Zana Smith has run Spectacles, her downtown clothing boutique, for 35+ years now. Her store is a landmark of Detroit fashion, drawing customers from Harmonie Park to Japan. With the launch of the M-1 Rail construction that’s become the city’s main artery, down Woodward Avenue, business is picking up.
“You have to love what you do. For me, I enjoy being a retailer, I enjoy servicing my community, I enjoy finding out what your needs are and fulfilling those needs,” says Smith. (via UIXdetroit.com)
“Spectacles hit its stride at the dawn of the 1990s when, on a trip to New York City to visit her sister, Smith met filmmaker Spike Lee and the crew behind his 40 Acres and a Mule clothing line. As Smith tells it, Lee is a filmmaker, not a clothing retailer, so getting 40 Acres to ship product to stores outside of New York was difficult. Smith was soon filling her own car with 40 Acres products and transporting the clothes herself.”(via UIXdetroit.com)
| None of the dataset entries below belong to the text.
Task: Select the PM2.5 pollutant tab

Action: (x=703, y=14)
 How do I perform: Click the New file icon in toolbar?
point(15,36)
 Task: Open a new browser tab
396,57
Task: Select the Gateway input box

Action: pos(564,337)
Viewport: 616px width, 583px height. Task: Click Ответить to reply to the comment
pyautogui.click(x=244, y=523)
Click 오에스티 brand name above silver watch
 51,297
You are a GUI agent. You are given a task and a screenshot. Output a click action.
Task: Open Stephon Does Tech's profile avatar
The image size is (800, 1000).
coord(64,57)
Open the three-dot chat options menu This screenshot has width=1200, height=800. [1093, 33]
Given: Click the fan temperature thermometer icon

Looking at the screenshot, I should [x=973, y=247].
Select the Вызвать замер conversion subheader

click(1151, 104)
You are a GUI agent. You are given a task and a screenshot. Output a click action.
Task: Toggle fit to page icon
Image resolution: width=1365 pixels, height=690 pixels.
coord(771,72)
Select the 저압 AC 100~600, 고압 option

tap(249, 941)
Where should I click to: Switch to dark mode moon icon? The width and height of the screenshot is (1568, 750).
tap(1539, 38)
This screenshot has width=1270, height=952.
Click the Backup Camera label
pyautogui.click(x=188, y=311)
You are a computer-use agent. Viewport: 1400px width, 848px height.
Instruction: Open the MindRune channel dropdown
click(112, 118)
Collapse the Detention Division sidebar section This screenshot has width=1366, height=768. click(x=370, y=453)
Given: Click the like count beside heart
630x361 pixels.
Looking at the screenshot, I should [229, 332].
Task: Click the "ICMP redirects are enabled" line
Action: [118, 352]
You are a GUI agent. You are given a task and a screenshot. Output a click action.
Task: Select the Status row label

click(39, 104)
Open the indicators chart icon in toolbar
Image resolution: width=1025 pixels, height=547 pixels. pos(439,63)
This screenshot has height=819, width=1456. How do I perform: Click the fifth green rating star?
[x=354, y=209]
Zana has a gift for curating cool brands, drawing people from all over the world to come to buy hard-to-find lines of clothing. Smith is constantly breaking trends, like the “Detroit vs. Everybody” T-shirt enabling that shirt’s designer to open his own shop. Now Detroit’s vibe has shifted to cater to hipster culture and more large corporate brands like, the Detroit native John Varvatos’s shop, has opened nearby, but locally-owned brands like Spectacles are still representing.
“The whole thing is about how you can make it interesting and fun,” says Smith. “Of course, when the person gets home with the product, they have to be in love all over again. It doesn’t do them any good if they get home and they say ‘Why did I buy this.’ You gotta leave people with a good taste in their mouth and that creates the return client. I’m good at that.” (via UIXdetroit.com)
“Smith has a rich entrepreneurial history and comes from a family of businesspeople. Her grandmother had a boutique, her mother ran her own moving company, and her uncle had his own line of milk. In college, Smith was running a boutique out of her dorm room, selling Afro picks, Afro sheen, and sunglasses. In 1971, Smith re-opened Junior’s Jazz Room, her brother’s old record store at Dexter and Davison. In 1974, Smith opened her first boutique, Zana, at Seven Mile and Livernois.” (via UIXdetroit.com) Now 35+ years later Zana continues a long tradition of keeping Detroiters in style and promoting everything that’s cool through her enclave Specticles.